▶ [DATA UNDER STUDY]:
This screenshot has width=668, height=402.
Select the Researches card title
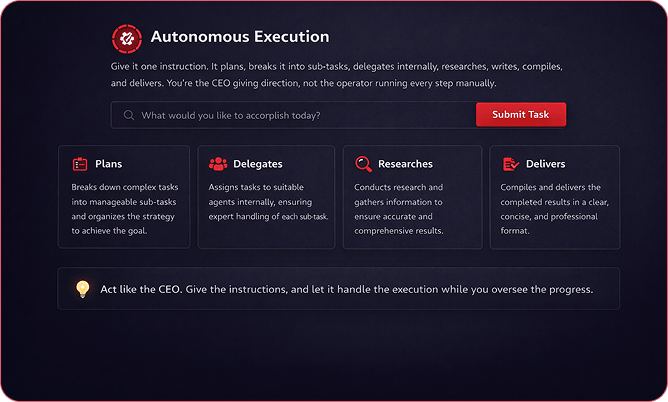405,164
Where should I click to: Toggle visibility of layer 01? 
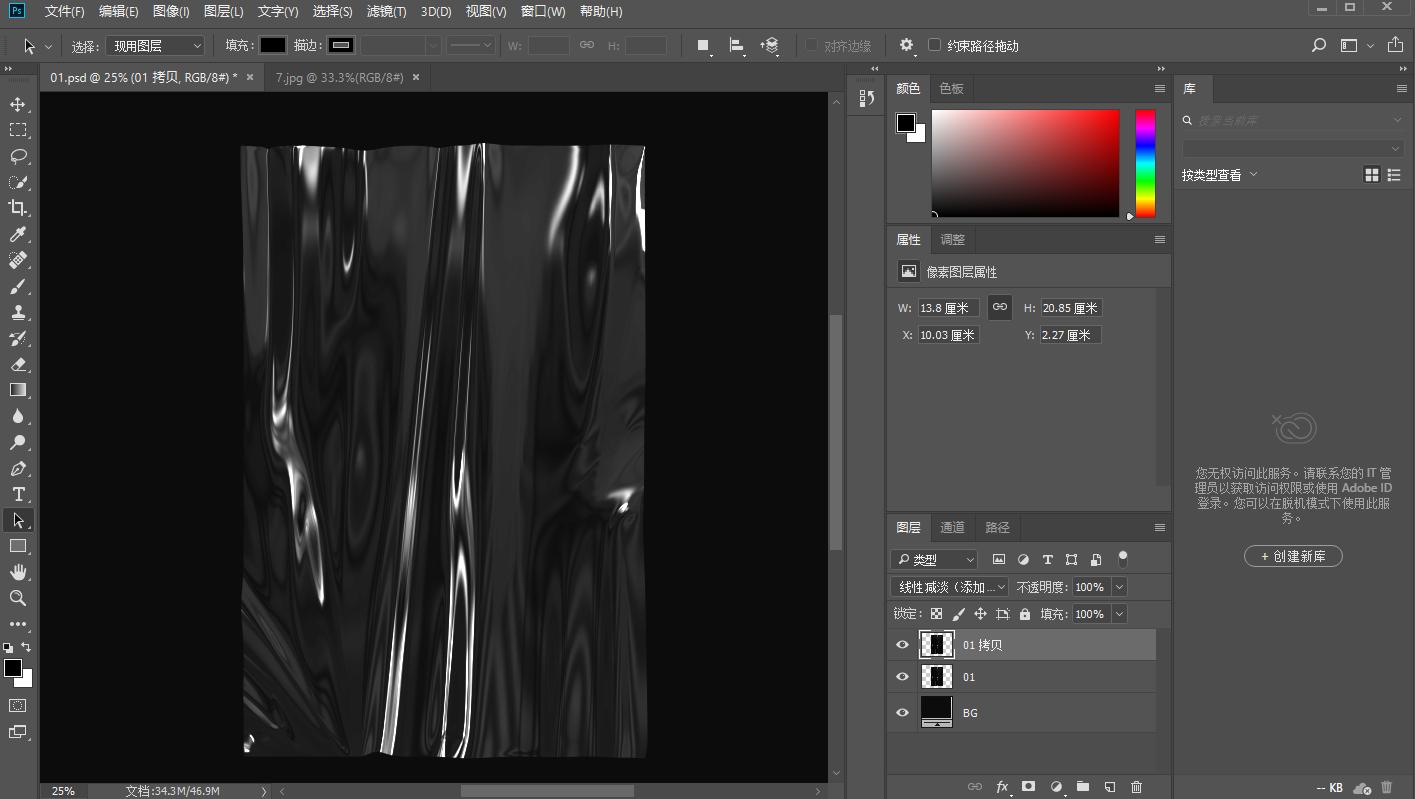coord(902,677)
* * *
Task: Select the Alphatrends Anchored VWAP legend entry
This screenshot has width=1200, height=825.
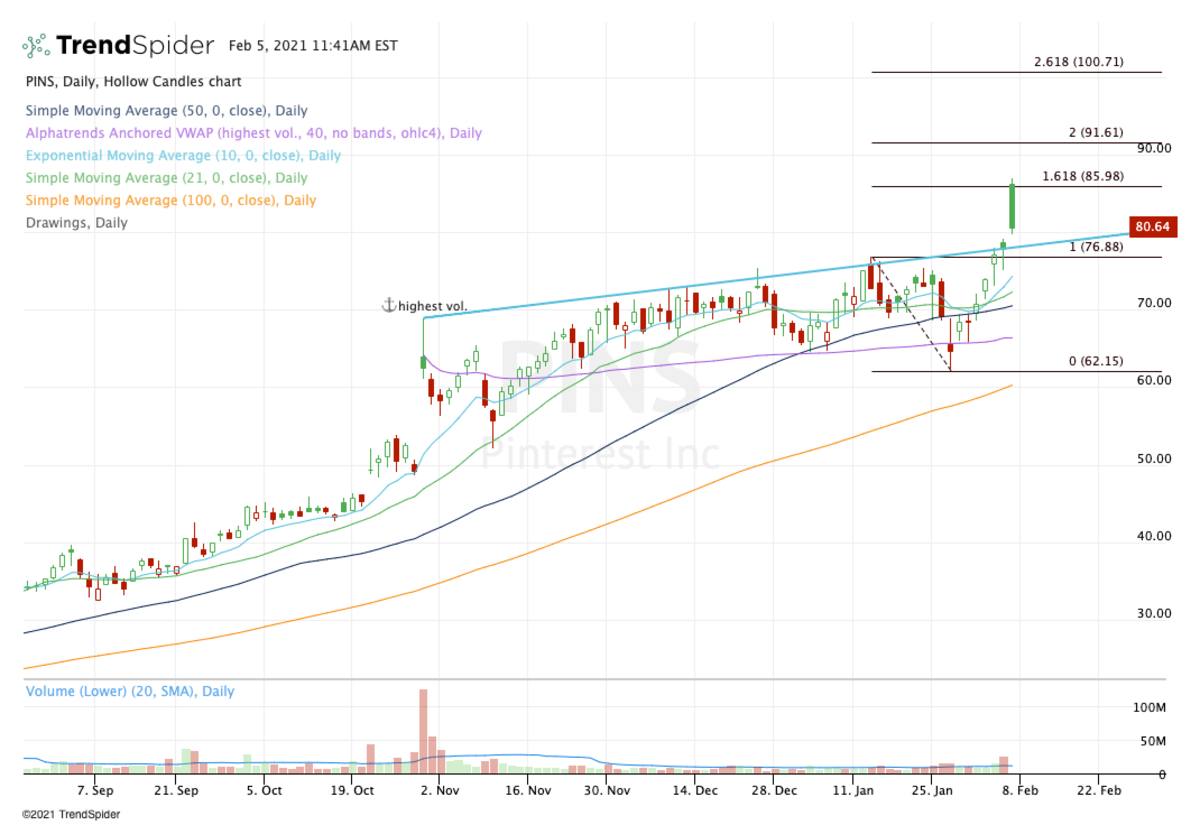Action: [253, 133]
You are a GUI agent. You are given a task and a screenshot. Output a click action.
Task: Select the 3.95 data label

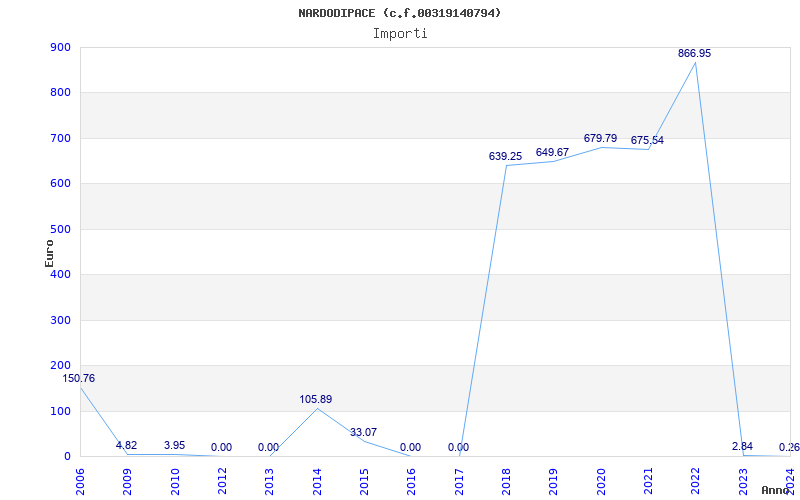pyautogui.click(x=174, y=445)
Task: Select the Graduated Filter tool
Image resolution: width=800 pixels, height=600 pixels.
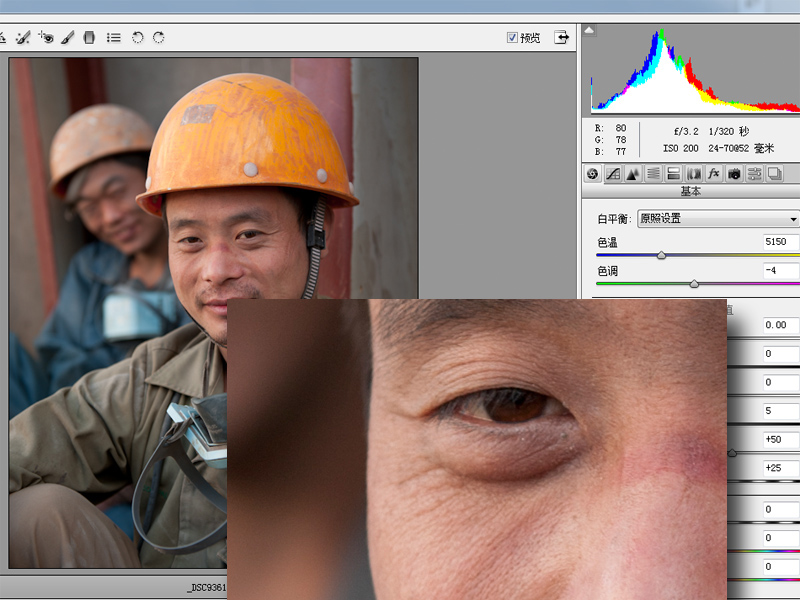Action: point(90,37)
---
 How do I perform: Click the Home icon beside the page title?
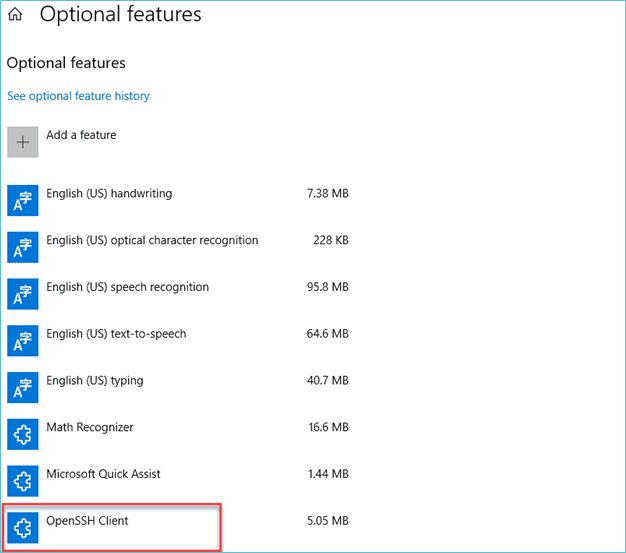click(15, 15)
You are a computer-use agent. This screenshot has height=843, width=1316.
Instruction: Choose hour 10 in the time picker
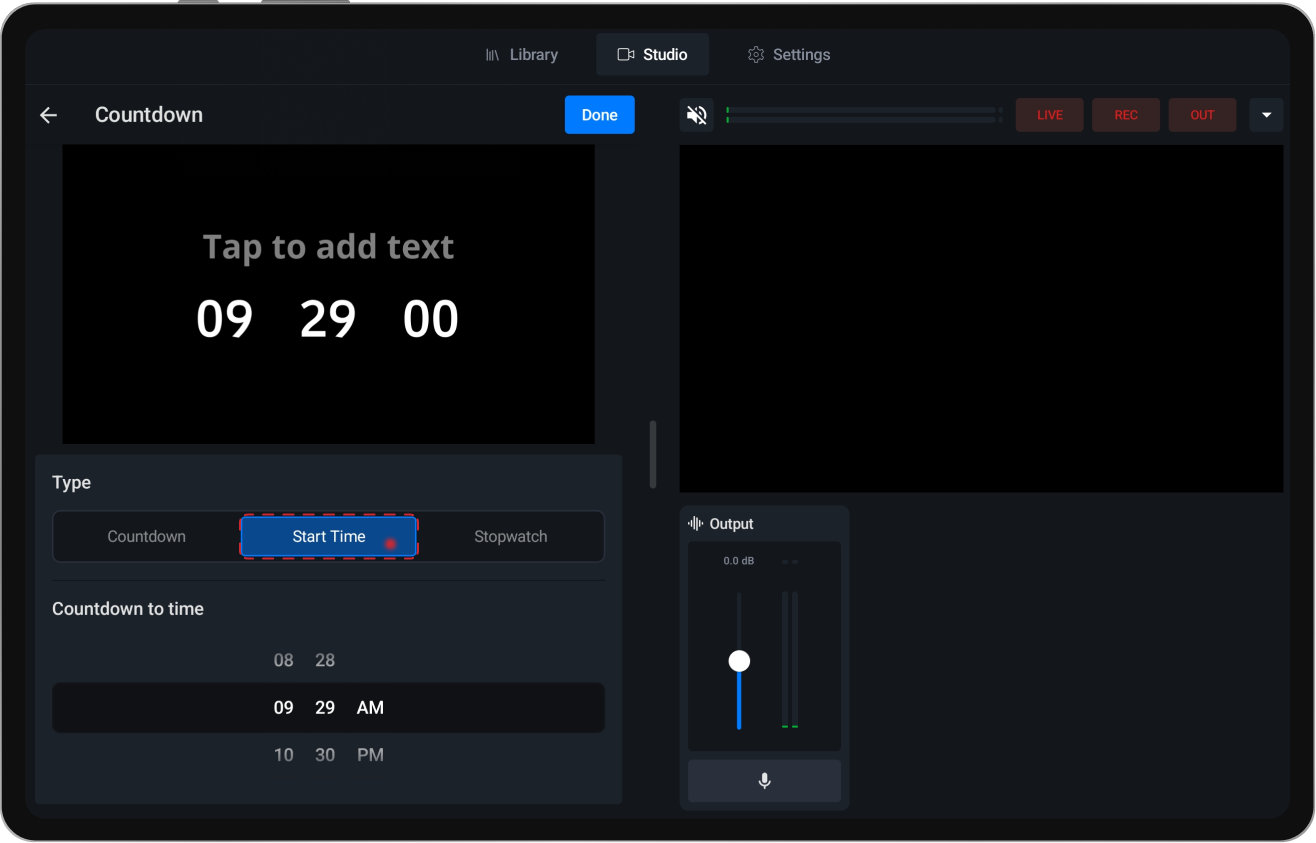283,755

▶ [WHAT IS BEING ASKED]: Go through the material and copy each line in which the word "agent" occurs.

▶ [WRITTEN SOLUTION]:
You are a GUI agent. You are given a task and a screenshot. Output a click action.
You are a computer-use agent. This screenshot has height=843, width=1316.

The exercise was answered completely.